A U.S. Postal Service worker pushes a cart with deliveries through the streets of midtown New York in December 2020. Photo: Kena Betancur/AFP via Getty Images

The U.S. Postal Service has asked the Biden administration for a 120-day extension to comply with the COVID-19 vaccination mandate, according to a letter obtained by the Washington Post from deputy postmaster general Doug Tulino to the Occupational Safety and Health Administration.

The big picture: The request comes days before the Supreme Court holds oral arguments to consider legal challenges to the president's vaccine mandates for health care workers and large companies.

  • “We respectfully suggest that the nation cannot afford the additional potential substantial harm that would be engendered if the ability of the Postal Service to deliver mail and packages is significantly negatively impacted,” Tulino wrote in the letter dated Tuesday.

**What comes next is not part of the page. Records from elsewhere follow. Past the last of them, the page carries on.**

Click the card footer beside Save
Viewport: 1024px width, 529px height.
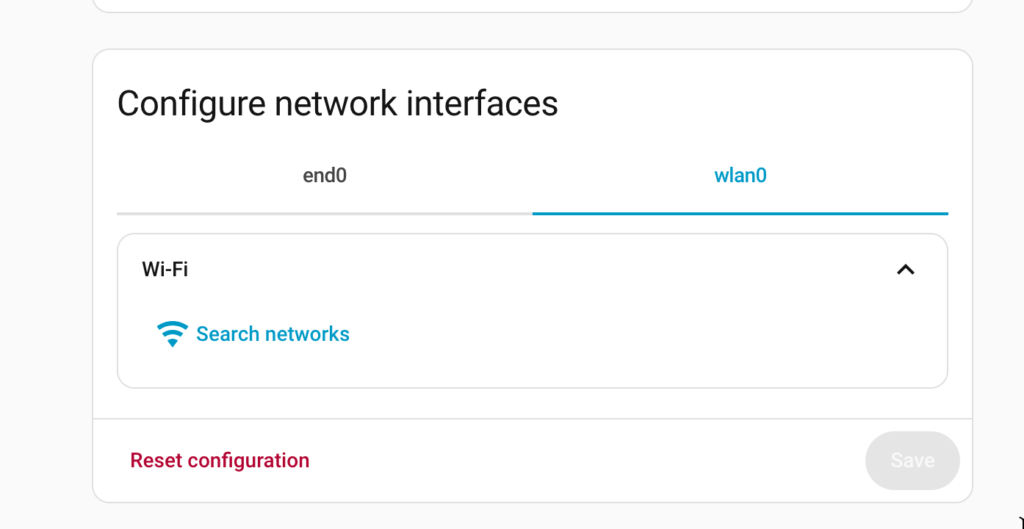pos(588,460)
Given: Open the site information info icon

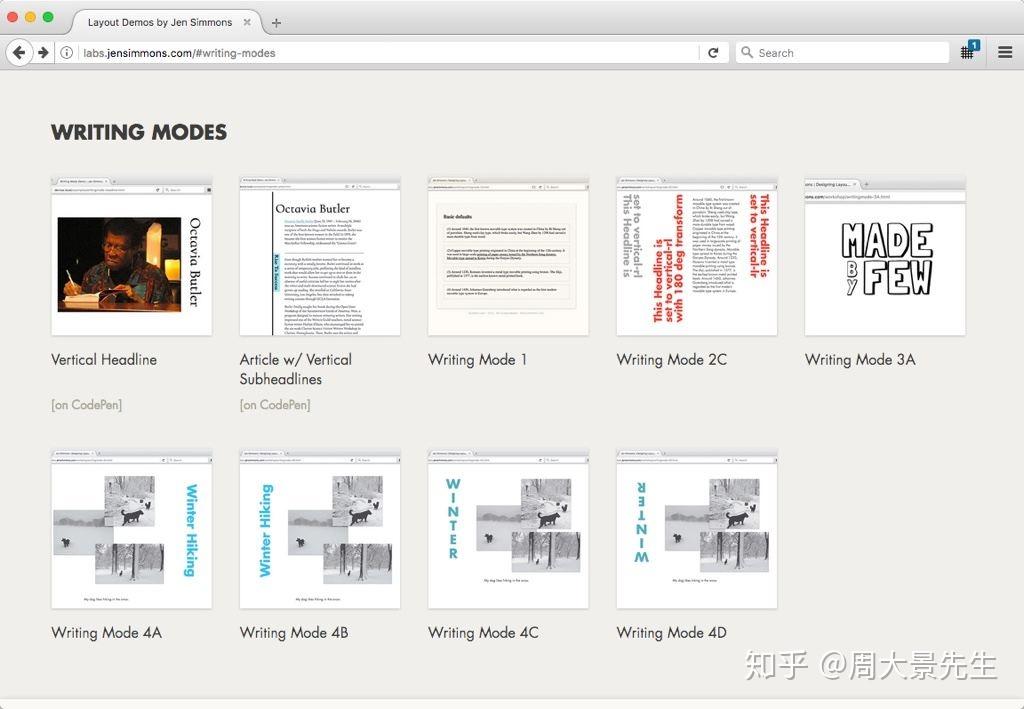Looking at the screenshot, I should click(x=65, y=53).
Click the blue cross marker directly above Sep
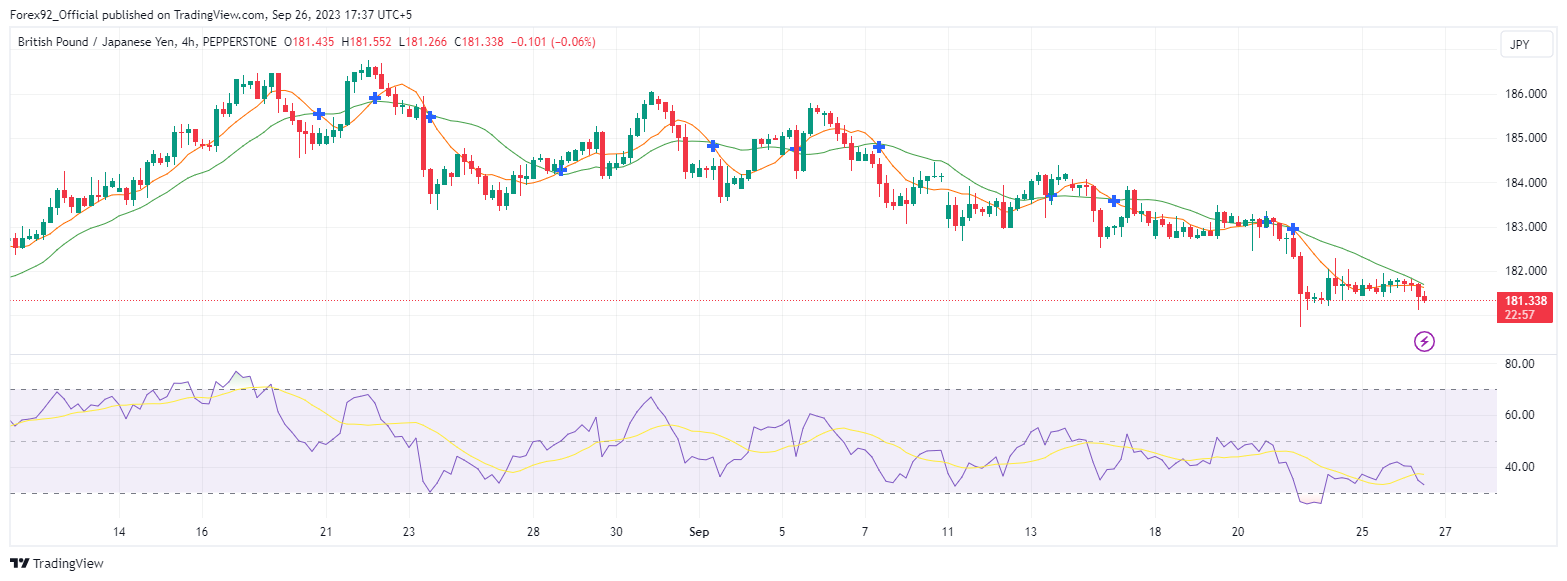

Context: The Postal Service is an independent federal agency that did not fall under the administration's official government-wide mandate, but it is subject to compliance under OSHA’s large-employer rule.

The move is the latest in a long string of decisions that have roiled congressional Democrats and the Biden administration under postmaster general Louis DeJoy.

  • Democrats have been looking at ways to respond following many of DeJoy's modifications to staffing and policies, which a 2020 Inspector General report found had an adverse effect on Postal Service operations, leading to slower and less reliable mail delivery.